How to sort Umlaute in Java correctly?

Jens Goldhammer
fme DevOps Stories
Published in
3 min readNov 6, 2018

Have you ever had to sort Strings in Java, e.g. to show documents and files by name in a lexigraphical order in the user interface to the user? I had a similar requirement in a current project.

Imagine, we have following list of strings:

List<String> names = Lists.newArrayList( "1 Introduction", "Adele", "1.2 Sorting in Java", "1. unbelievable point", "andere", "anders", "zone", "zippy", "Ändern", "1.1 motiviation", "ängstlich");

String-based sorting

The first step was to implement a sort based on the collections class with method sort.
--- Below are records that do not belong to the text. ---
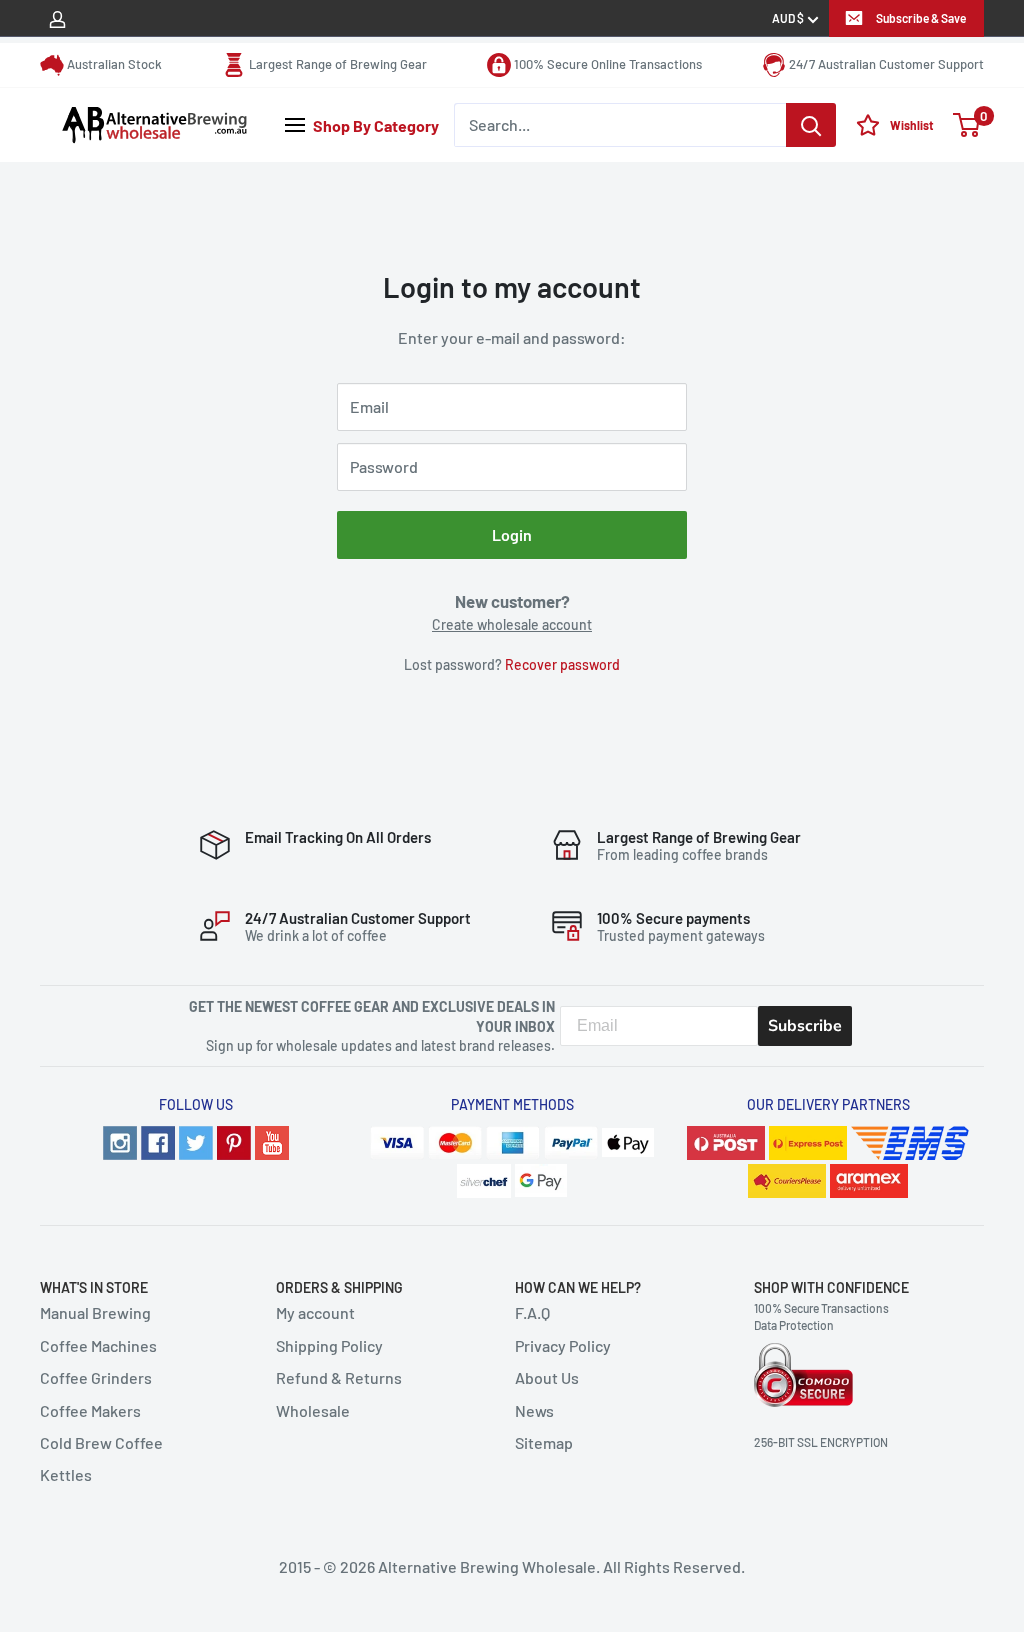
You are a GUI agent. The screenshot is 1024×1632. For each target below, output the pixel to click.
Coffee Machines (98, 1345)
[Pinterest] (234, 1140)
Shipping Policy (329, 1345)
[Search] (811, 125)
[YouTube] (272, 1140)
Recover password (562, 664)
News (534, 1410)
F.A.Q (532, 1312)
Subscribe (805, 1026)
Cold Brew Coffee (101, 1442)
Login (512, 534)
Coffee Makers (90, 1410)
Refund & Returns (339, 1377)
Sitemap (544, 1442)
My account (315, 1312)
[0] (967, 125)
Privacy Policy (563, 1345)
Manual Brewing (95, 1312)
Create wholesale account (512, 624)
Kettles (66, 1474)
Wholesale (313, 1410)
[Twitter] (196, 1140)
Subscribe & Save (921, 18)
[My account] (57, 18)
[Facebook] (158, 1140)
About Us (547, 1377)
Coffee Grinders (96, 1377)
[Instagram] (120, 1140)
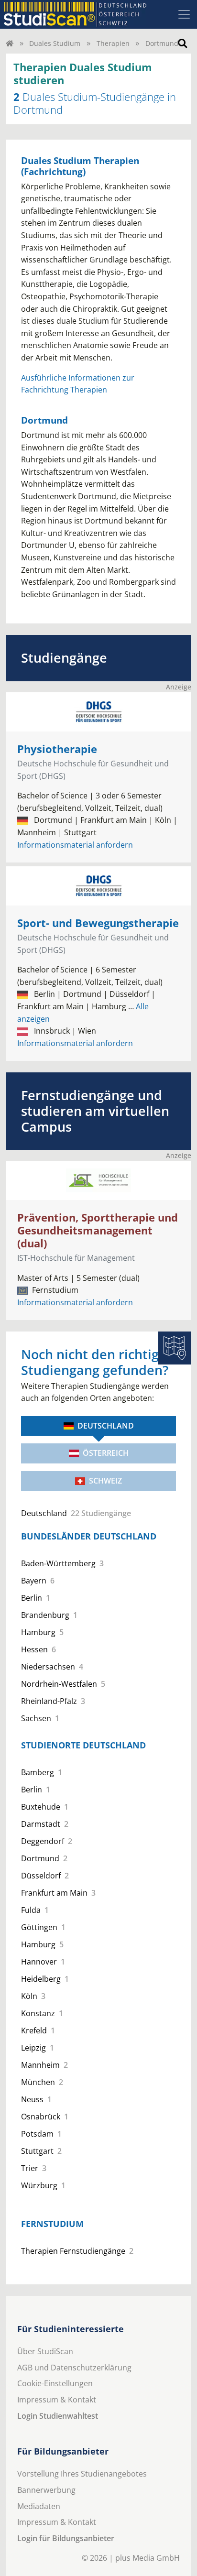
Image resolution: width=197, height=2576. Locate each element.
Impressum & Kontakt (56, 2399)
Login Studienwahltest (57, 2416)
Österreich (106, 1453)
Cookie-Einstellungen (55, 2383)
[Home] (9, 43)
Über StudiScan (45, 2351)
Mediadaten (38, 2506)
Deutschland (105, 1425)
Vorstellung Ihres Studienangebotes (82, 2473)
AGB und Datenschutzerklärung (74, 2367)
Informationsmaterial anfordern (75, 845)
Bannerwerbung (46, 2490)
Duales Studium (54, 43)
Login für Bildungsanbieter (65, 2538)
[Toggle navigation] (184, 14)
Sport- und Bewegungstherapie (98, 923)
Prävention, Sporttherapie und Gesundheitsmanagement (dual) (97, 1230)
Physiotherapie (57, 749)
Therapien (113, 43)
I think, everybody knows that…

@Test
public void stringSorting() {
Collections.sort(names);
}

The result is the following:

1 Introduction
1. unbelievable point
1.1 motiviation
1.2 Sorting in Java
Adele
zone
andere
anders
zippy
Ändern
ängstlich

The problem is that the String class does not know language characteristics.
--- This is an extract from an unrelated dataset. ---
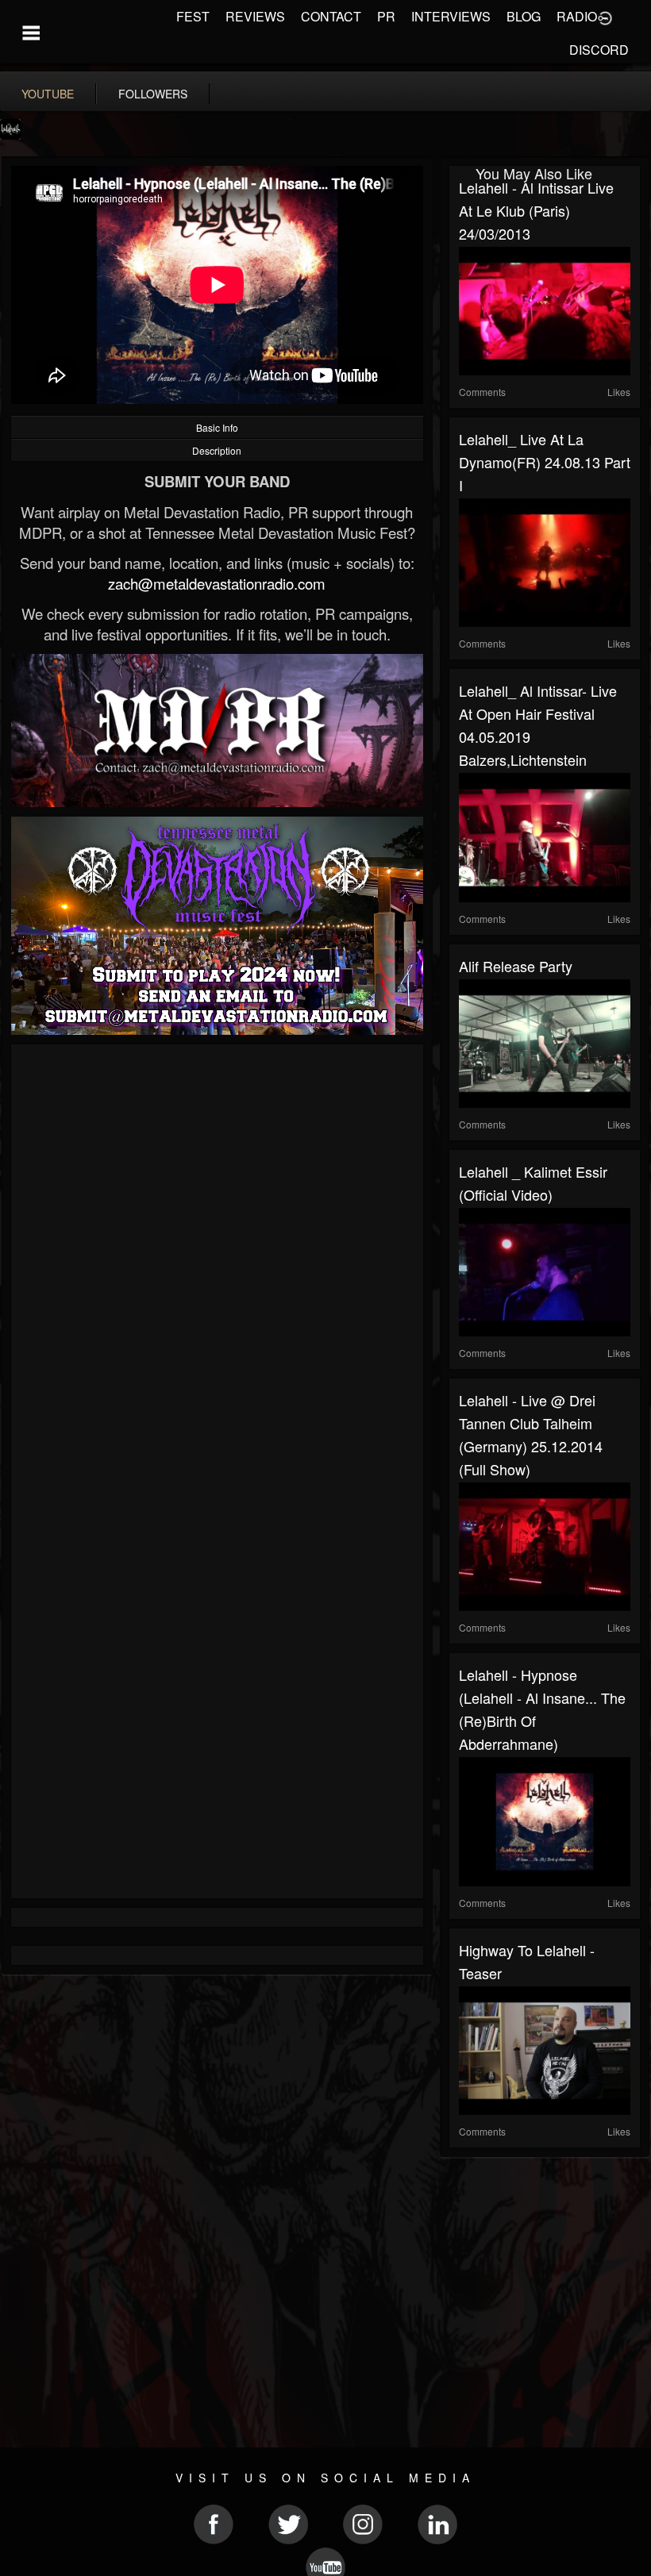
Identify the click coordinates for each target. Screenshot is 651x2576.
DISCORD (599, 49)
advantages / disadvantages

  • number sorting is correct
  • german Umlaute are not recognized correctly
  • no case sensitive sorting

Collator sorting

A colleague told me about the collator class in Java2 which should recognise language characteristics. It implements the comparator interface, so you can use it very easily. So I tried it with the german based collator:

@Test
public void collatorSorting() {
Collections.sort(names,Collator.getInstance(Locale.GERMAN));
}

The result is the following:

1.1 motiviation
1.2 Sorting in Java
1. unbelievable point
1 Introduction
Adele
andere
Ändern
anders
ängstlich
zippy
zone

advantages / disadvantages:

  • German Umlaute are recognized
  • case insensitive sorting
  • number sorting is not the way you would expect

Rule based Collator sorting

Ok, the simple collator sorting was just ok except of the numbers. So I searched in the documentation and found out that there is a rule based collator implementation in Java which can be extended with your own sorting rules! How sweet is that? I only had to make the collator clear that a space is smaller than a point, so that “1 Introduction” will be sorted before “1.1 Motivation”… I just played around for half an hour and the result is that:

// my own rules!
private static final String EXT_RULES = "< ' ' < '.'"+
"<0<1<2<3<4<5<6<7<8<9<a,A<b,B<c,C<d,D<ð,Ð<e,E<f,F<g,G<h,H<i,I<j"+
",J<k,K<l,L<m,M<n,N<o,O<p,P<q,Q<r,R<s, S & SS,ß<t,T& TH, Þ &TH,"+
"þ <u,U<v,V<w,W<x,X<y,Y<z,Z&AE,Æ&AE,æ&OE,Œ&OE,œ";

@Test
public void extendedCollatorSorting() throws ParseException {
RuleBasedCollator germanCollator = (RuleBasedCollator)
Collator.getInstance(Locale.GERMAN);

RuleBasedCollator extGermanCollator = new RuleBasedCollator(
germanCollator.getRules() + EXT_RULES);

Collections.sort(names, extGermanCollator);
}

So you have to the create a normal german collator, take the complete german normal rules (germanCollator.getRules()) and combine the rules with our own rules (EXT_RULES ) into a new collator which can be used to sort the strings.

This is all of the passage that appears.